Começou a circular no sábado (19/6), em Ribeirão Preto (SP), a Gazeta de Ribeirão, jornal semanal gratuito editado pelo grupo RAC (Rede Anhangüera de Comunicação) em parceria com um empresário local. Apesar da crise da mídia no mundo e no Brasil, o novo periódico aparece num momento de ressurgimento do jornalismo impresso local, já que nos últimos dois anos outros veículos de comunicação da cidade passaram por reformas gráficas e editoriais.
Anunciado com uma tiragem de 30 mil exemplares, a Gazeta surge com uma redação modesta – nove jornalistas listados no expediente, sendo quatro repórteres – para as 40 páginas do lançamento em formato berliner. As matérias, no entanto, de longe ultrapassam a qualidade média dos jornais locais.
O lançamento ocorreu na data de aniversário de Ribeirão Preto, que completou 148 anos. A distribuição é feita por um equipe terceirizada que leva o novo veículo a diferentes pontos da cidade. O empreendimento teve investimentos próximos a R$ 1 milhão, segundo o diretor editorial da RAC, Nelson Homem de Mello. O grupo – o mesmo que edita em Campinas os jornais Correio Popular e Diário do Povo – não revela as participações acionárias da RAC e de seu sócio, Valdir Pavani, ex-gerente comercial da Folha de S.Paulo‘ e ex-diretor de um shopping center da cidade.

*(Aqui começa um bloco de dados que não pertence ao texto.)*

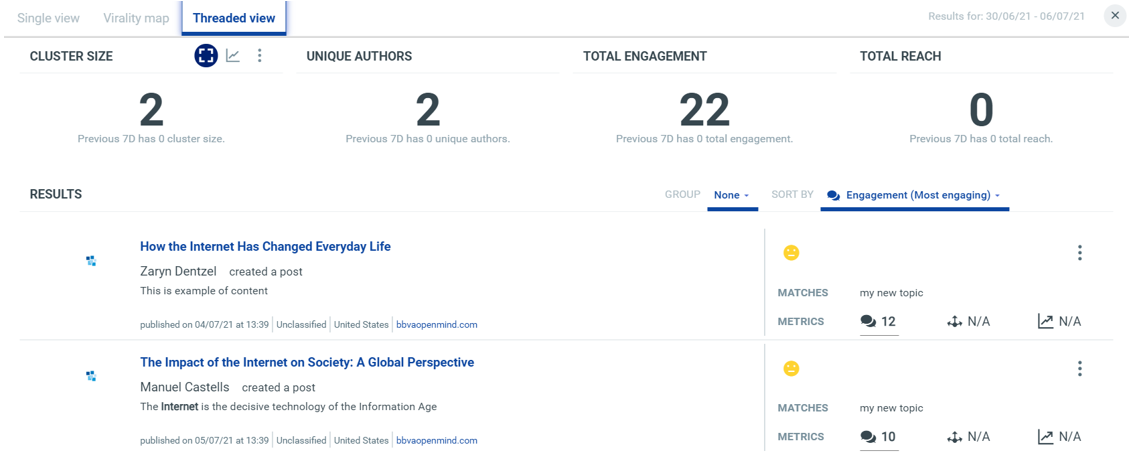The image size is (1132, 462).
Task: Select the Threaded view tab
Action: (234, 18)
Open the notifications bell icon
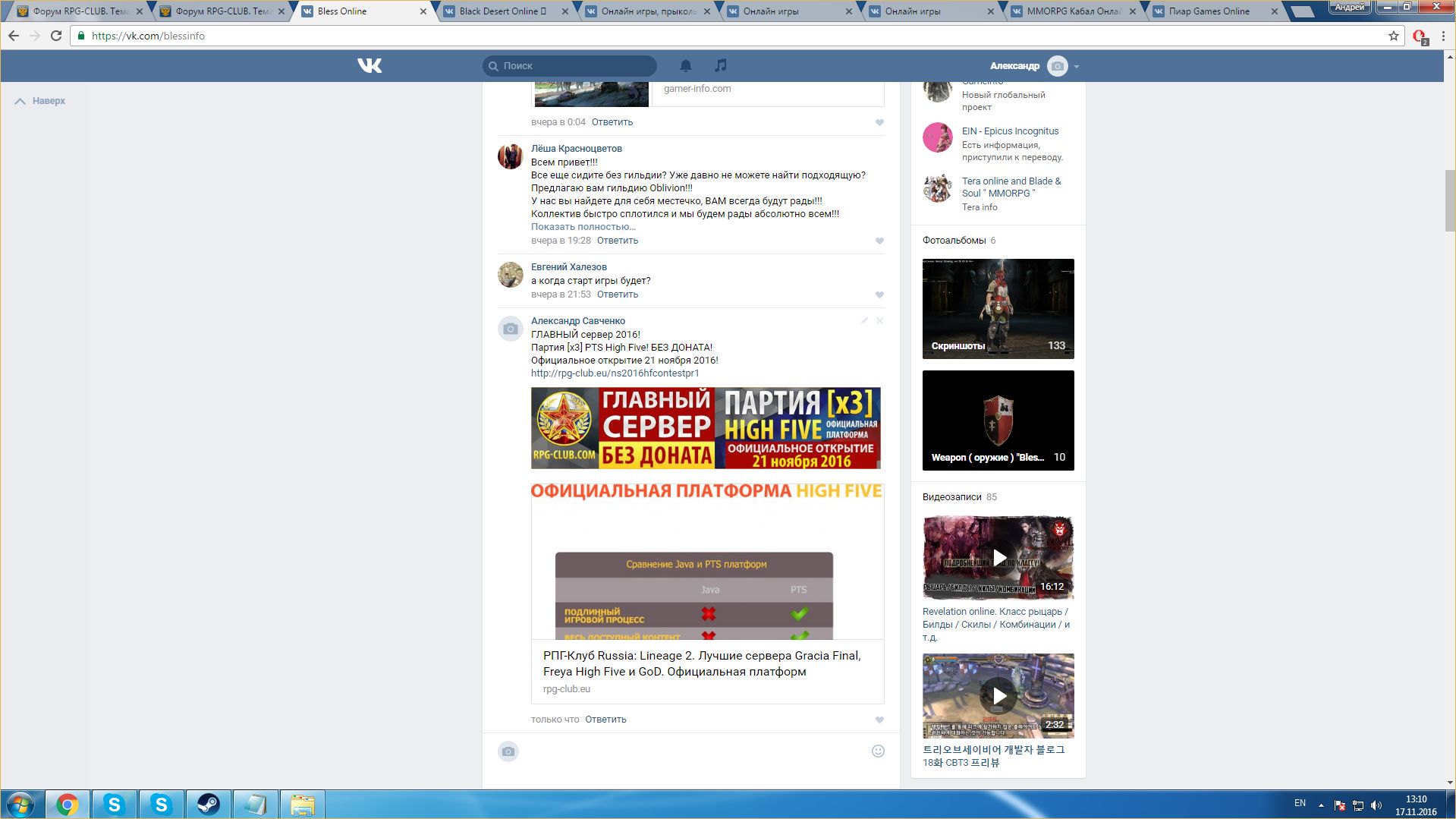This screenshot has height=819, width=1456. click(685, 66)
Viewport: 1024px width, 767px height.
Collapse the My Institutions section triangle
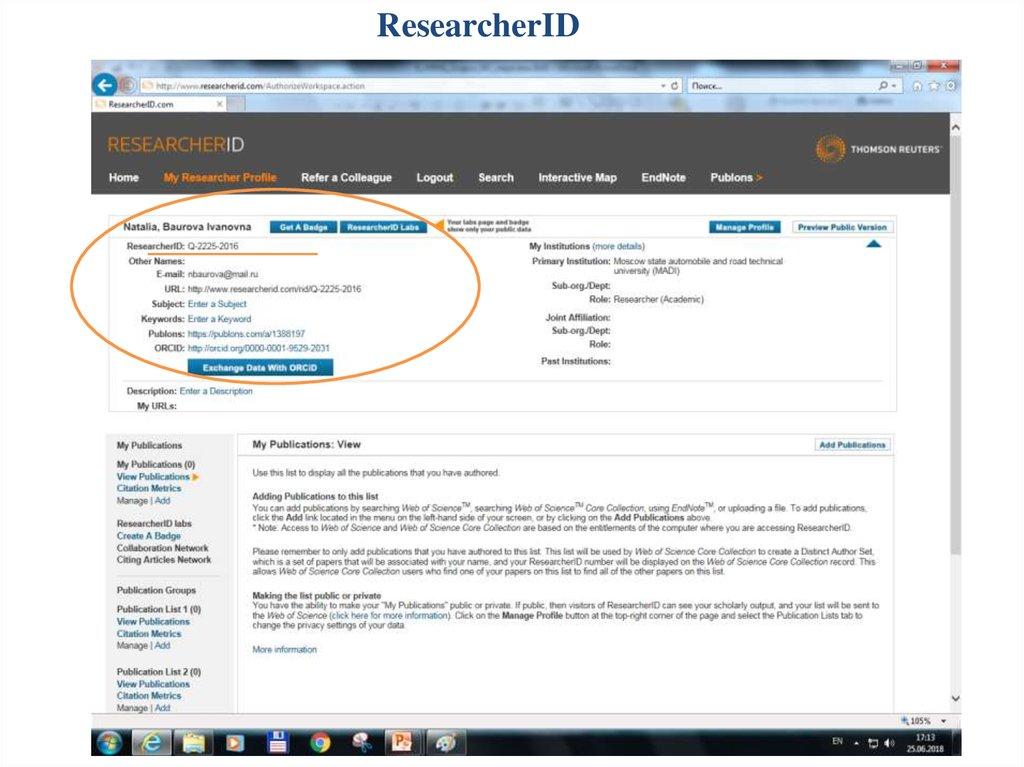coord(873,244)
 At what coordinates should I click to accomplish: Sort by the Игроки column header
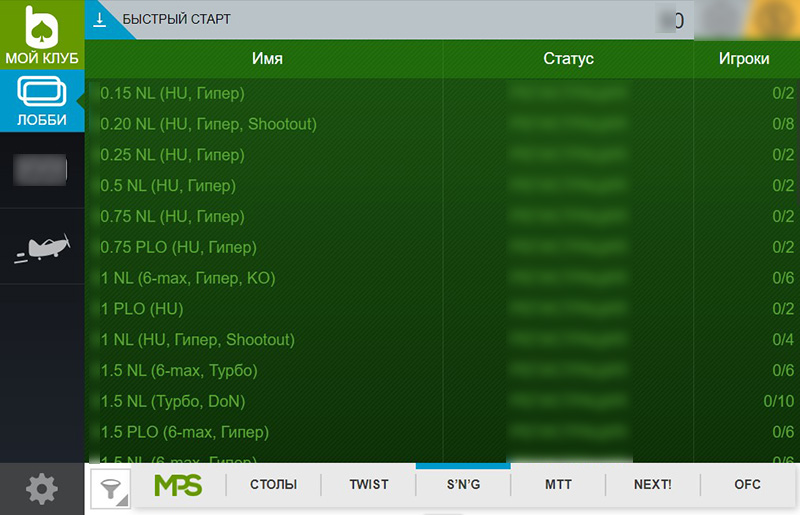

Com um projeto gráfico elegante, o jornal tem uma equipe de bons jornalistas. Três dos quatro mais experientes têm carreiras dedicadas em grande parte à TV, como o editor Rubens Zaidan e o repórter Luís Henrique Trovo – ambos trabalharam na EPTV, a Globo local. Outro profissional contratado pela RAC, Ferraz Júnior, também ex-EPTV, deixou a Gazeta antes mesmo do lançamento do veículo. Completa esse quadro o editor Luiz Augusto Michelazzo, ex-Gazeta Mercantil. Nas páginas de opinião, o semanário também apresenta alguns bons textos, como ‘O poder das palavras’, de Isaías Pessotti (na edição número 1).
O que se questiona na cidade é se um jornal como a Gazeta de Ribeirão, semanal e gratuito, irá se consolidar. Sabe-se que os jornais cada vez mais sobrevivem graças à publicidade, mas ainda têm hoje uma relação comercial com o leitor – o preço do exemplar ou da assinatura. Com jornais gratuitos, essa relação empresa jornalística-leitor não existe num contrato formal. O que se pergunta é se essa gratuidade não dá um enorme peso aos anunciantes e deixa os leitores de escanteio. Em editorial, o semanário garante, porém, que tem um compromisso com o ‘interesse do leitor’. É esperar para crer.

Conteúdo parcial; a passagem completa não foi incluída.